We can spend time charmingly elaborating on the end of things, but the festival seems to defy all the pessimistic prognostications. It seems that all is well – and right where it’s supposed to be. The audience flocks to the cinemas, they want to watch films, and they have lots to choose from. The festival programme has a few hundred films, including the classics, Mexican and American cinema, films about art, documentaries, some of them really extreme, but their directors were able to make them, they achieved their goals, so what’s there to cry about? Should we scream, like the protagonist of Cut, that cinema has prostituted itself out when it has simply expanded into new fields and forms? I saw a lot of great films in Wrocław this year, there really is no reason to complain. 

 

Despite apocalypse and reaching bottom being the predominant themes at this year’s festival, you could easily escape the doom and gloom, you just had to choose well, for example Paolo Sorentino’s The Family Friend – a history of a beautiful catastrophe which uses “My Lady Story” by Antony and the Johnsons as a recurring refrain. The maudlin song serves as a theme for Geremia – an eyesore loan shark who lives with his mother and is unable to feel love towards anybody until he meets the beautiful Rosalba, a young woman of principle who doesn’t shy away from making sacrifices.

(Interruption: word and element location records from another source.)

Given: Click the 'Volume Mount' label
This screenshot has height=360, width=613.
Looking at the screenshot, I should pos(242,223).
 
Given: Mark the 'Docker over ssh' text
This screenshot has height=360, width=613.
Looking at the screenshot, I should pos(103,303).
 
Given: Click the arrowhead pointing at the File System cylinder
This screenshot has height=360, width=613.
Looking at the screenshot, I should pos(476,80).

Geremia is like Shylock, Mussolini, a monster from a Grimm fairytale, he’s a close relation of Andreotti from Sorrentino’s Il Divo. The director makes the loan shark dance and constantly places him in new spaces. With potatoes on his face, Geremia runs around a small Italian town, a monument to fascist architecture; he’s sprawled on the bed and in front of him, a fat lady jumps over balls suspended from the ceiling, trying to imitate an agile volleyball player; he sits behind a desk in a grey workshop, surrounded by tailors and seamstresses, counting small complimentary chocolates that he picked up in bars and institutions. Geremia is a strange man – a tormentor who at first forces himself to accept love and later decided to change under its influence; a man afraid of change who simultaneously quickly adapts to anything that comes his way, even if the change ain’t for the better – an ideal protagonist for Sorrentino who loves crazy renegades, as they’re excellent vessels for his filmic operas, his tales of tensions and wild pleasures. 

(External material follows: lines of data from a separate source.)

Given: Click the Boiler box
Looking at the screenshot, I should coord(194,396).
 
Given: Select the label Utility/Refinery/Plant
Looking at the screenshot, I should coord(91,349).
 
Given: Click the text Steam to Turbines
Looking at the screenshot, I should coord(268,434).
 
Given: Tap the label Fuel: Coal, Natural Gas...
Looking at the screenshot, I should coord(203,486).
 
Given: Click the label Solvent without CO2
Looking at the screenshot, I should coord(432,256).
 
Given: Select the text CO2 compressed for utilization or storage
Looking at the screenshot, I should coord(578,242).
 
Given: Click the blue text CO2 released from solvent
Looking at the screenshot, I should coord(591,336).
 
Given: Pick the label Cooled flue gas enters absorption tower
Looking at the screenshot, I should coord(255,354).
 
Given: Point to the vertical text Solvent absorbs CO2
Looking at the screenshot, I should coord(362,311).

Thursday Till Sunday, dir. Domina Sotomayor Castillo, photo: T-Mobile New Horizons

The international jury also resisted the apocalyptic tendencies -- the Grand Prix was awarded to Dominga Sotomayor Castillo for her film Thursday Till Sunday. It’s cinematography that stays away from being self-referential, the film sheds no tears over the current state of cinema. It’s completely different than what Carlos Reygadas does – it’s open, unassuming and has no need for Bach. A simple 2+2 family, mother, father, daughter, son. They go north on vacation in an old station wagon. They stop in bars, pitch their tent in the evenings, swim in the river. The kids sings songs, bicker on the back seat, look out the window, subject their parents to incessant questioning and eavesdrop on them. The father tries to find an appropriate radio station, mother makes sandwiches on the go. But the parents barely stand looking at each other. Why? It’s hard to say, we’re looking at them from their kids’ perspective, and the grown-ups are masters in hiding their emotions, they speak in hushed tones and keep their distance.

In Thursday Till Sunday the camera is like a child itself, it’s never tired, seems free, fascinated with the world around it, wants to look under every lining, touch everything, and at the same time it keeps hitting the walls built by people from the front seat. And suddenly, something happens – something beyond the kids’ understanding – and this world they’re so familiar with crumbles away. This film, along with its cohorts, embodies the possibilities that are still present in cinematography instead of lamenting its purported demise. If this is an example of some looming end, then I can stand to watch many more of them.